SHORT TASK 1
Reproduce the tax decision on indefeasible rights of use word for word.
SHORT TASK 2
In the rows, please change "screenshot" to "capture" from the first row through the line containing "coord(476,168)", and return only those lines with nothing else altered.

Start of TEXT SEGMENT

If you reasonably apply this decision in good faith to your own circumstances (which are not materially different from those described in the decision), and the decision is later found to be incorrect you will not be liable to pay any penalty or interest. However, you will be required to pay any underpaid tax (or repay any over-claimed credit, grant or benefit), provided the time limits under the law allow it. If you do intend to apply this decision to your own circumstances, you will need to ensure that the relevant provisions referred to in the decision have not been amended or repealed. You may wish to obtain further advice from the Tax Office or from a professional adviser.

Issue

When the taxpayer enters into an Indefeasible Right of Use (IRU) agreement giving indefeasible rights to use a telecommunications cable system held by the taxpayer, permitting traffic on that system up to the permitted right to use and so allocating that amount of capacity of the telecommunications cable system, are the depreciating assets that are held by the taxpayer and that form the cable system split into two or more separate assets for the purposes of Division 40 of the Income Tax Assessment Act 1997 (ITAA 1997) by application of section 40-115 of the ITAA 1997?

Decision

No. When the taxpayer enters into an IRU agreement giving indefeasible rights to use of a telecommunications cable system, the depreciating assets (such as each segment of the cable system) that are held by the taxpayer and that form the cable system are not split into two or more separate assets for the purposes of Division 40 of the ITAA 1997 by section 40-115 of the ITAA 1997 or otherwise.

End of TEXT SEGMENT
Start of DATA SECTION

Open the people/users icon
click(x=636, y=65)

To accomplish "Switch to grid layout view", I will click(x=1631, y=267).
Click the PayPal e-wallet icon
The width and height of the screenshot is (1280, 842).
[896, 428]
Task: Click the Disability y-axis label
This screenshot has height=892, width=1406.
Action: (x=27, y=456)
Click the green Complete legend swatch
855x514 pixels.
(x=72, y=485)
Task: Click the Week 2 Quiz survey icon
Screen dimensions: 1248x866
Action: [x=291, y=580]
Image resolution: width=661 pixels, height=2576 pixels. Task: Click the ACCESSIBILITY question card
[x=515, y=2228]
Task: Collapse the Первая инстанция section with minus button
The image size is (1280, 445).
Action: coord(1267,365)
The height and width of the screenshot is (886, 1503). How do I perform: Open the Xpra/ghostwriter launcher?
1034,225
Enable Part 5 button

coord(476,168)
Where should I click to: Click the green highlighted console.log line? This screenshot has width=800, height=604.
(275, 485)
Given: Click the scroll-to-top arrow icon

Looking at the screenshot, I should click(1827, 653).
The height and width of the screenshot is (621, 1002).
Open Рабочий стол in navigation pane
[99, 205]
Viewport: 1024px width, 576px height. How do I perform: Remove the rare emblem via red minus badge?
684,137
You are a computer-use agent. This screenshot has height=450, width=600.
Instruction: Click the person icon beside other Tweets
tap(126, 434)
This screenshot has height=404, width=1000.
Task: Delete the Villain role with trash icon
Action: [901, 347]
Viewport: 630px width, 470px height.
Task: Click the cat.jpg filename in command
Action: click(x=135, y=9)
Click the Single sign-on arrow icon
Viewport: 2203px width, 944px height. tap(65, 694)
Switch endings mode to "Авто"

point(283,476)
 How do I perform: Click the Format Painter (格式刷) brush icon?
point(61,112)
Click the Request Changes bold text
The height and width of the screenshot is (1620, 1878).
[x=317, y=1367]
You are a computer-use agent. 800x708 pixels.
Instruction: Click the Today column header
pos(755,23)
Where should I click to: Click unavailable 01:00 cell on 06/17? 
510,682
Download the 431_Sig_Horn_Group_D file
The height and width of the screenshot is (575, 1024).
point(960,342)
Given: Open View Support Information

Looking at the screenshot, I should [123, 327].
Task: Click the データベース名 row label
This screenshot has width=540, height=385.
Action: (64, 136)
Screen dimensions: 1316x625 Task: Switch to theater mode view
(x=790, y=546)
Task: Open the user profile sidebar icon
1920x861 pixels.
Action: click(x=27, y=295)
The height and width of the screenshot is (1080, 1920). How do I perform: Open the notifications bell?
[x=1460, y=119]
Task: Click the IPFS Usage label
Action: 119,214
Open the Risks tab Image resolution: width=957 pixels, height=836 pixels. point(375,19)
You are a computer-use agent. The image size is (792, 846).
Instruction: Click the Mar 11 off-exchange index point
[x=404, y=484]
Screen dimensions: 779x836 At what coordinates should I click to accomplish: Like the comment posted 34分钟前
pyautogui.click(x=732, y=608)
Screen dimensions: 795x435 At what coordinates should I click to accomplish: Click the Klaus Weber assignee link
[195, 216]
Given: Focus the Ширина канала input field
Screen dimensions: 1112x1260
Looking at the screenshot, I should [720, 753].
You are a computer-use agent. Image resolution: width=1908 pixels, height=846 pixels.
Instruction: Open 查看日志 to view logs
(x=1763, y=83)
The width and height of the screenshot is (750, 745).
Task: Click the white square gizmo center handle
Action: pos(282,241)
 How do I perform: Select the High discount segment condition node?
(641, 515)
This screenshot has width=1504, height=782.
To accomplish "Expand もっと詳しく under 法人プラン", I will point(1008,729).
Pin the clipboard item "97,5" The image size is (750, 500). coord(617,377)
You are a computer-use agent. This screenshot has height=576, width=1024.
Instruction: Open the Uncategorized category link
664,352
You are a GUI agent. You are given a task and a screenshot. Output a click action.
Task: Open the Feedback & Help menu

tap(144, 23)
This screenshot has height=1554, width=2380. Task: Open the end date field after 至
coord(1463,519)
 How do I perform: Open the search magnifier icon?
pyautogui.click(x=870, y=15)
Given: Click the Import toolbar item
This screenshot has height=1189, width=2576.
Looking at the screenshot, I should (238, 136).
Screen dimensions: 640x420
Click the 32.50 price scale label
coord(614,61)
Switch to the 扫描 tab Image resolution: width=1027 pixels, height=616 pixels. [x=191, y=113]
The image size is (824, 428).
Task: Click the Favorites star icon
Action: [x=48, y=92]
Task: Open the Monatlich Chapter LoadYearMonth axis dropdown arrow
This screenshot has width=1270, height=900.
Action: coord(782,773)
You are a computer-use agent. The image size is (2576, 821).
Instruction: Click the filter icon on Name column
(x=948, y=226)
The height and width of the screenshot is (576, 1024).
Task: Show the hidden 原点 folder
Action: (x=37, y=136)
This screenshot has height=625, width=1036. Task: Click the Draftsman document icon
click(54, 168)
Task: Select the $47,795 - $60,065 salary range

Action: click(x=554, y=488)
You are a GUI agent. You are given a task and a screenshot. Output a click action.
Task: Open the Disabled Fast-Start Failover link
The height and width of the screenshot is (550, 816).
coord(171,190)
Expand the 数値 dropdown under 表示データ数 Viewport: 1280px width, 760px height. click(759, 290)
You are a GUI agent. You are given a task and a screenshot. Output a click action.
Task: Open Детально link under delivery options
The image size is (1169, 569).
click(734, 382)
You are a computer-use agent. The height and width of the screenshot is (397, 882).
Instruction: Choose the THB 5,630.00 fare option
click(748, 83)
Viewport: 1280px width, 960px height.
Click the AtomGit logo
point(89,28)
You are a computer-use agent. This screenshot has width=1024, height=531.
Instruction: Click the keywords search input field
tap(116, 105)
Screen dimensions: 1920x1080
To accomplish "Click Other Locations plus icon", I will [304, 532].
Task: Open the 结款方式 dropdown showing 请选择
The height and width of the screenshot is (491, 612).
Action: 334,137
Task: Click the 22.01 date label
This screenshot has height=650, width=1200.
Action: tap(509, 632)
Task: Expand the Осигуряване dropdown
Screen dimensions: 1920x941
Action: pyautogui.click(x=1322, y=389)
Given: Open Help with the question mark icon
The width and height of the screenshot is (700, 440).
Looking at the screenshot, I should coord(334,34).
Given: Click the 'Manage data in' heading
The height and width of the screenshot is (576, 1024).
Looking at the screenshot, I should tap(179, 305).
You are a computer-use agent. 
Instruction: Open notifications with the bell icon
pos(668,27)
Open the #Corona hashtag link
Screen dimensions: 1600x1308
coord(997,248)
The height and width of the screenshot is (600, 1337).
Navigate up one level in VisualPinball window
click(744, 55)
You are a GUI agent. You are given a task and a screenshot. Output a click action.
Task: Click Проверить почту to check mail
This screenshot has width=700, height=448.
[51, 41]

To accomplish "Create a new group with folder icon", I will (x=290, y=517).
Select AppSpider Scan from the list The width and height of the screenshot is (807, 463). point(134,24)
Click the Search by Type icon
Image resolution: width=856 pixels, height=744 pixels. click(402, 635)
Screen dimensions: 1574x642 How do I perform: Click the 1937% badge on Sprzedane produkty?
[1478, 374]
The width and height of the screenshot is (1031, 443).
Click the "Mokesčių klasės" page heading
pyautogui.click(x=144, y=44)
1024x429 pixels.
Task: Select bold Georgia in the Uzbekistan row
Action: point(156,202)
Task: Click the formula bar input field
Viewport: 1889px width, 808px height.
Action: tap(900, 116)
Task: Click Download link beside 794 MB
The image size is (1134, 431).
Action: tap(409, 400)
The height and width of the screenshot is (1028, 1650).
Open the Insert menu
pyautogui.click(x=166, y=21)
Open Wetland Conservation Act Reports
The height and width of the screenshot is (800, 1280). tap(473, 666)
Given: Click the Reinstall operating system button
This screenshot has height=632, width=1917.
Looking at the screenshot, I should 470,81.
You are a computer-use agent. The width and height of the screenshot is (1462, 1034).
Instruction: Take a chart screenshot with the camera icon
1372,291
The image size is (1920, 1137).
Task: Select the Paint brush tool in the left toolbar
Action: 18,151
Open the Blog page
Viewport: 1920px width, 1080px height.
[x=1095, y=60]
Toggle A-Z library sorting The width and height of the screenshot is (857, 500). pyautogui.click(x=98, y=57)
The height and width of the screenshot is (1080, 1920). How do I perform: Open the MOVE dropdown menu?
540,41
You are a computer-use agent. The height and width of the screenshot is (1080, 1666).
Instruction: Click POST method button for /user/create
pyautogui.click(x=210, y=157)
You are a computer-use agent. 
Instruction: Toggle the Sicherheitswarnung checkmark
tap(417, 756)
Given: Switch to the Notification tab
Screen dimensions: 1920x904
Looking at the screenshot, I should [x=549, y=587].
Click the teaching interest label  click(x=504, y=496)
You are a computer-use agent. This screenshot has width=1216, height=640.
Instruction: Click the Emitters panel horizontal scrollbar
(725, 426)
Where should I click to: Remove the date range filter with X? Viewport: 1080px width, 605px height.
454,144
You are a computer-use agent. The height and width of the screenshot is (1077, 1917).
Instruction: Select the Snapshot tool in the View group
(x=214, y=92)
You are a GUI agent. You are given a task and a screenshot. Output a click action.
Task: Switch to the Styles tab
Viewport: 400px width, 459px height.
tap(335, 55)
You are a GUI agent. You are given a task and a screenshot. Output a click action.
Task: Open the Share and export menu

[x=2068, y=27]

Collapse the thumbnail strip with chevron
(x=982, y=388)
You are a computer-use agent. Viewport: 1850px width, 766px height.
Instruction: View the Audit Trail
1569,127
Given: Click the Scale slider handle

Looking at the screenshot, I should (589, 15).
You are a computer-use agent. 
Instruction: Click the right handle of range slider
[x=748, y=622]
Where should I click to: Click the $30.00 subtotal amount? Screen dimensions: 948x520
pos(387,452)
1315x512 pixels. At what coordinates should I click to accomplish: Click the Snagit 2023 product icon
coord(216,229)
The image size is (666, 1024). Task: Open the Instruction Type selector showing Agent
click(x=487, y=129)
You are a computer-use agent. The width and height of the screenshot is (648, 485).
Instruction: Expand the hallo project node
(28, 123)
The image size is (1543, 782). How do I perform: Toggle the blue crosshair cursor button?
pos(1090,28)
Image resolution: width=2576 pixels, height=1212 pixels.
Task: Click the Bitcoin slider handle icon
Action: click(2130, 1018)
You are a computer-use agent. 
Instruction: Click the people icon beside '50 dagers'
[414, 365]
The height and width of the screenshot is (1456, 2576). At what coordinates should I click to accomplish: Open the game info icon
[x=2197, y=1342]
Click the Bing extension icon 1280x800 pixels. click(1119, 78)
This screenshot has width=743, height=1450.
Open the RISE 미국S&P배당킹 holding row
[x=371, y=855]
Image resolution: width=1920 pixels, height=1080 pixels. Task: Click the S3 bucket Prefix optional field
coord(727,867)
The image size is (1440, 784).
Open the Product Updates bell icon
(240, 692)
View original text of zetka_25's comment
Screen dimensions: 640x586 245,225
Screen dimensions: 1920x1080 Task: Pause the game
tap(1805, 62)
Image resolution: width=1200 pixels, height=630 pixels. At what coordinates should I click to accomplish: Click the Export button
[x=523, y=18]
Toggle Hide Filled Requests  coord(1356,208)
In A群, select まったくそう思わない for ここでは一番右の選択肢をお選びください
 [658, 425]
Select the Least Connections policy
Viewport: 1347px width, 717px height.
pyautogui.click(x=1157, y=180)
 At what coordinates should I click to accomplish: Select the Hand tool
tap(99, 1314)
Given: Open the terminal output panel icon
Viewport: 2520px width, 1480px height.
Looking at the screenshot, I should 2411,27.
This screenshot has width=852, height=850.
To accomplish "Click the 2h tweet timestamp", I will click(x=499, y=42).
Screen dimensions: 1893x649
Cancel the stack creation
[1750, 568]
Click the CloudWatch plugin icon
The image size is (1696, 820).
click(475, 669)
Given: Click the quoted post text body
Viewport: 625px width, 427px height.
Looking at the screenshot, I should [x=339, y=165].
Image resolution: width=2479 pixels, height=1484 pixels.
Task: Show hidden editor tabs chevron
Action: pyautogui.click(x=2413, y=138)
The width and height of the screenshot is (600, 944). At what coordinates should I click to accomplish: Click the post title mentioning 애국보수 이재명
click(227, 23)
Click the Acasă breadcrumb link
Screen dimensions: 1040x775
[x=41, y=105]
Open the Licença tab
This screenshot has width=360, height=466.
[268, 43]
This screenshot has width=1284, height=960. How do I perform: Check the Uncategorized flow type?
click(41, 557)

End of DATA SECTION

TASK OUTPUT 1
If you reasonably apply this decision in good faith to your own circumstances (which are not materially different from those described in the decision), and the decision is later found to be incorrect you will not be liable to pay any penalty or interest. However, you will be required to pay any underpaid tax (or repay any over-claimed credit, grant or benefit), provided the time limits under the law allow it. If you do intend to apply this decision to your own circumstances, you will need to ensure that the relevant provisions referred to in the decision have not been amended or repealed. You may wish to obtain further advice from the Tax Office or from a professional adviser.

Issue

When the taxpayer enters into an Indefeasible Right of Use (IRU) agreement giving indefeasible rights to use a telecommunications cable system held by the taxpayer, permitting traffic on that system up to the permitted right to use and so allocating that amount of capacity of the telecommunications cable system, are the depreciating assets that are held by the taxpayer and that form the cable system split into two or more separate assets for the purposes of Division 40 of the Income Tax Assessment Act 1997 (ITAA 1997) by application of section 40-115 of the ITAA 1997?

Decision

No. When the taxpayer enters into an IRU agreement giving indefeasible rights to use of a telecommunications cable system, the depreciating assets (such as each segment of the cable system) that are held by the taxpayer and that form the cable system are not split into two or more separate assets for the purposes of Division 40 of the ITAA 1997 by section 40-115 of the ITAA 1997 or otherwise.

TASK OUTPUT 2
Open the people/users icon
click(x=636, y=65)

To accomplish "Switch to grid layout view", I will click(x=1631, y=267).
Click the PayPal e-wallet icon
The width and height of the capture is (1280, 842).
[896, 428]
Task: Click the Disability y-axis label
This capture has height=892, width=1406.
Action: (x=27, y=456)
Click the green Complete legend swatch
855x514 pixels.
(x=72, y=485)
Task: Click the Week 2 Quiz survey icon
Screen dimensions: 1248x866
Action: [x=291, y=580]
Image resolution: width=661 pixels, height=2576 pixels. Task: Click the ACCESSIBILITY question card
[x=515, y=2228]
Task: Collapse the Первая инстанция section with minus button
The image size is (1280, 445).
Action: coord(1267,365)
The height and width of the capture is (886, 1503). How do I perform: Open the Xpra/ghostwriter launcher?
1034,225
Enable Part 5 button

coord(476,168)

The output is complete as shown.